EXERCISE:
Exactly and without additions, transcribe the line that contains "Screen dimensions: 1658x2212" and every line after it in the data.

Collected data
☆ ☆ ☆ ☆ ☆ ☆ ☆

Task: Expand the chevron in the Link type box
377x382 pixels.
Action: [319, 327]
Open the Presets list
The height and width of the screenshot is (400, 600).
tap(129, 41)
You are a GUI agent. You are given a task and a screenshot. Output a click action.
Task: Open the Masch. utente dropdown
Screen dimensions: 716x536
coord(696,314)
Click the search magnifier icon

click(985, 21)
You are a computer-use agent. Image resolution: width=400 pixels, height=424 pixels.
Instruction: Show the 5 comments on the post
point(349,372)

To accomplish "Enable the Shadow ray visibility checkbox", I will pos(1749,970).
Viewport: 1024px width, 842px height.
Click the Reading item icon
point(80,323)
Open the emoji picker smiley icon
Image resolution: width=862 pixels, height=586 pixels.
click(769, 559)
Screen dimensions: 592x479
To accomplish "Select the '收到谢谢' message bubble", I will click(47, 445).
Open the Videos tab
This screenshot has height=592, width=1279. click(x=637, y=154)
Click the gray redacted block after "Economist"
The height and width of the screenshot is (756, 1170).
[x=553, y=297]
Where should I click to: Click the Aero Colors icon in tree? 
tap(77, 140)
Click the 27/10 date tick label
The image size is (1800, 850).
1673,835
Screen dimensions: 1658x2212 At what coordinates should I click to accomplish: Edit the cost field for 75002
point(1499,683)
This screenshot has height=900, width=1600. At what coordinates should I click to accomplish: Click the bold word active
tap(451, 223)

☆ ☆ ☆ ☆ ☆ ☆ ☆

EXERCISE RESPONSE:
Screen dimensions: 1658x2212 At what coordinates should I click to accomplish: Edit the cost field for 75002
point(1499,683)
This screenshot has height=900, width=1600. At what coordinates should I click to accomplish: Click the bold word active
tap(451, 223)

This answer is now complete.